I have the following coupled linear DE that I wish to solve. However, their coefficients are non-constant, namely, I wish to solve
$$ \frac{d}{dx}\begin{bmatrix}y(x) \newline z(x)\end{bmatrix} = \begin{bmatrix}C_{1}+C_{2}x^{2} & C_{3} \newline D_{3} & D_{1}+D_{2}x^{2}\end{bmatrix}\begin{bmatrix}y(x) \newline z(x)\end{bmatrix} $$
where $C_{j}$ and $D_{j}$ are constants (not $x$ dependent). I tried solving it the old fashion way by finding the eigenvalues and eigenvectors of the matrix, but they became complicated and seems intractable. I was thinking about Laplace transforms but I would have to do two Laplace transforms for the $y(x)$ and $z(x)$ equations respectively and that doesn't seem like it will be useful. How should I go about solving the preceding equations?

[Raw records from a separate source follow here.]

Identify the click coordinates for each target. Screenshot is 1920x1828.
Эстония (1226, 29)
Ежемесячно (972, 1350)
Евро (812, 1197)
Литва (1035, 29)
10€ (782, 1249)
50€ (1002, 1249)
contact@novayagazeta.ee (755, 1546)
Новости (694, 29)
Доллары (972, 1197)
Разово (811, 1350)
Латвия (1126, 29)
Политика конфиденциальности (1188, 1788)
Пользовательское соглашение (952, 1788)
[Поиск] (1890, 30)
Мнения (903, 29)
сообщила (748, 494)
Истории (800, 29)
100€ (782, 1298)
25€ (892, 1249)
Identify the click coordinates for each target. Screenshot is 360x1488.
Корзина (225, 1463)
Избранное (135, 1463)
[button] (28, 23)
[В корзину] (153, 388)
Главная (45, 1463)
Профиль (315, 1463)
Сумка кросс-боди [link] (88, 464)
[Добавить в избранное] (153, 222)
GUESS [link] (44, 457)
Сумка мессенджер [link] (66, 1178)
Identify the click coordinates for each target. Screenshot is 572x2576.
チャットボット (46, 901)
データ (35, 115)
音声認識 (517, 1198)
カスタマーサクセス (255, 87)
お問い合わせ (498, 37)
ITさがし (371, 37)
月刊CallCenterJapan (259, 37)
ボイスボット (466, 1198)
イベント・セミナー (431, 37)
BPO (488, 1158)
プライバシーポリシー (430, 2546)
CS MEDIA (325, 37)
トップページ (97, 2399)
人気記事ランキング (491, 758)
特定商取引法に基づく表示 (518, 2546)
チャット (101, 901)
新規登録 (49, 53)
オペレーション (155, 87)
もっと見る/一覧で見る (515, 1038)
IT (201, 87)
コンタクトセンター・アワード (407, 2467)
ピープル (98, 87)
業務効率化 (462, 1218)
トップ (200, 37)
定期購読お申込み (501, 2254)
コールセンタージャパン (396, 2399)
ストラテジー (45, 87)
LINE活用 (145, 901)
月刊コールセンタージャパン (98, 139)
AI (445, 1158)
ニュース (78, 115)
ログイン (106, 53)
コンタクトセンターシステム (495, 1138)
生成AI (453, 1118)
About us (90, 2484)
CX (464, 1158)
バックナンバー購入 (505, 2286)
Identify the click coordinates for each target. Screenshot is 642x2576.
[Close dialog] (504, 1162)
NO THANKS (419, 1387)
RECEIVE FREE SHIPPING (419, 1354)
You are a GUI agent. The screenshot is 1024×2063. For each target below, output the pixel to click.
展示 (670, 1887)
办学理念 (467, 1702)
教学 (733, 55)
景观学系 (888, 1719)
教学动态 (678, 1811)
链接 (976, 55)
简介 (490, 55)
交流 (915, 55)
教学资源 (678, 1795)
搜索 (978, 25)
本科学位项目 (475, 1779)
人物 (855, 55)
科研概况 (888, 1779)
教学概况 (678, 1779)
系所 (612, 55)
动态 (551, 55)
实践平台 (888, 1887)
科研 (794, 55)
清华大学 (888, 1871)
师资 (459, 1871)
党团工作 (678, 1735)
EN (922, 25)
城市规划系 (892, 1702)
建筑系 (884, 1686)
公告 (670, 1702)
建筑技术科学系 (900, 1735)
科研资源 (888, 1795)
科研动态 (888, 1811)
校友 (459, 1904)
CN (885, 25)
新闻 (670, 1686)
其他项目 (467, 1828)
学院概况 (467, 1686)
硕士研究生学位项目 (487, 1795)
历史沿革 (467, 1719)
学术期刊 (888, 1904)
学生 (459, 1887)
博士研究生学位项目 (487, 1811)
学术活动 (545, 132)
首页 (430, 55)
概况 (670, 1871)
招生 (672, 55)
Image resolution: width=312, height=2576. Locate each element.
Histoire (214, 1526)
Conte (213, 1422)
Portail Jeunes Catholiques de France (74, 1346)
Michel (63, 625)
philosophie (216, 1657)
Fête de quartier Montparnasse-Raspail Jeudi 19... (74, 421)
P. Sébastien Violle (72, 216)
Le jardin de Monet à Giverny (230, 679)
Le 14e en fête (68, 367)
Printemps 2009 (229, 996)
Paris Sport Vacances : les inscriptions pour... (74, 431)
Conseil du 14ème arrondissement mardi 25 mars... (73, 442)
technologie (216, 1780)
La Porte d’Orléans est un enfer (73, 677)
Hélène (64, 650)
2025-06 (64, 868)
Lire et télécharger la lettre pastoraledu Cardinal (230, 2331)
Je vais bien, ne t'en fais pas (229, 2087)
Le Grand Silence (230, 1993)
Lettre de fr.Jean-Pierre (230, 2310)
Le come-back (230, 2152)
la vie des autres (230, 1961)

I don't expect to find any 'nice' solutions for general values of the constants. Note that in the particular case $C_1=C_2=0$ and $C_3=1$, the system is equivalent to the second order ODE $$y''-(D_1+D_2x^2)y'-D_3y=0$$ which is a case of an Triconfluent Heun equation. Note that it's solutions (called Heun functions) are, in some sense, more complicated than Hypergeometric functions as their group of symmetries is of order 196 (in opposite of 24) and their coefficients in the power series solutions do not obeys simple two-term recurrence relations (in opposite of what happens with the larger class of Generalized hypergeometric functions).